Mean Lady: « Love Now »

Mean Lady est un duo mixte qui nous sert une pop sucrée et optimiste mâtinée de hip-hop. Les vocaux féminins et parfois enfumés de Katie Dill pourraient évoquer les « girls groups », en particulier avec les arrangements brinquebalants de qui lui donnent une tonalité lo-fi mais

le multi-instrumentiste Sam Nobles a le don de donner à la pop du groupe un côté expérimental inhabituel dans le genre (samples, loops de guitares inversés). Cette faculté qui rappelle certaines avancées « hippisantes » que le fausse candeur véhiculée par des ensembles comme She & Him.
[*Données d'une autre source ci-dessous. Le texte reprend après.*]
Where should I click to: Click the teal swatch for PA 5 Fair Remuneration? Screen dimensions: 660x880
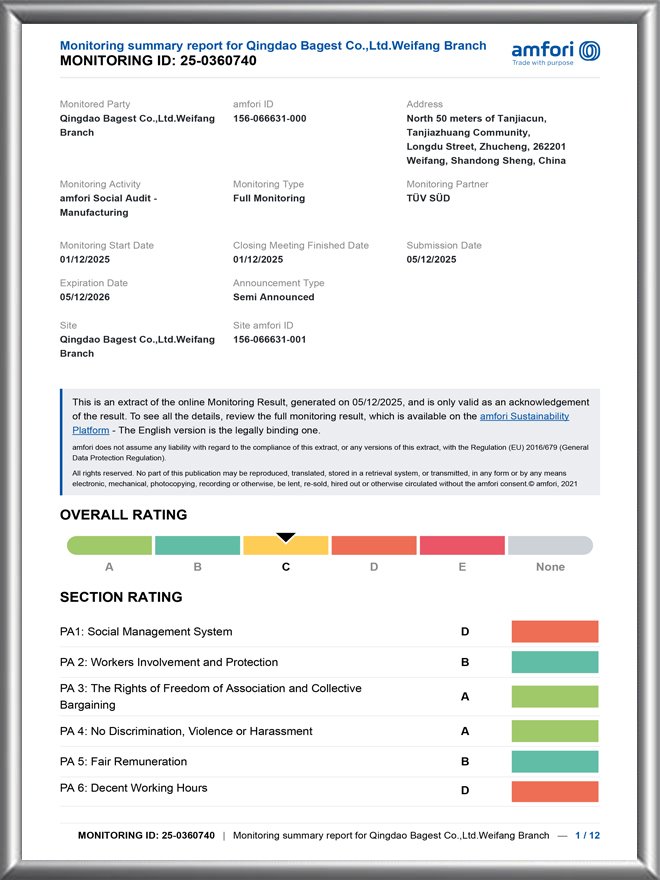point(554,761)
Love Now est un disque addictif dans la mesure où ses compositions sont instantanées et rafraichissantes. L’ouverture, « One Big Family », s’assortit d’orchestrations décalées et atonales qui lui donnent dès l’abord ce côté fouineur quelque peu dadaïste qui contraste avec le refrains fédérateurs du titre.

On assiste, tout au long de l’album, à des viols successifs exercés avec précision à l’encontre de ce qui pourrait être convenu. Cela permet de générer une atmosphère pleine d’un « fun » atypique et déstructuré. Cela force l’audience à prêter attention à ce qui va suivre, d’autant que l’alternance entre morceaux rapides et lents, les changements de tempo au milieu même des compositions, concurrent à nous mettre en éveil.

Les textes ont ce côté irrésistible dans la mesure où ils sont souvent répétitifs et ont, ainsi, pour fonction de nous faire aller de l’avant et de créer une attente même si, parfois, un « Far Away » brisera le charme en évoquant « Here, There and Everywhere » da manière un peu trop flagrante.

Au fond, ce sera une composition comme « Why’d’ya Haftabee Sucha? » qui résumera fort bien Love Now : elle a ce côté accrocheur et éphémère de la parfaite « pop song » mais qui est aussi une impérieuse consigne à aller au-delà tant le cliché presque ridicule qu’elle véhicule est trop évaporé pour s’avérer plausible à long terme.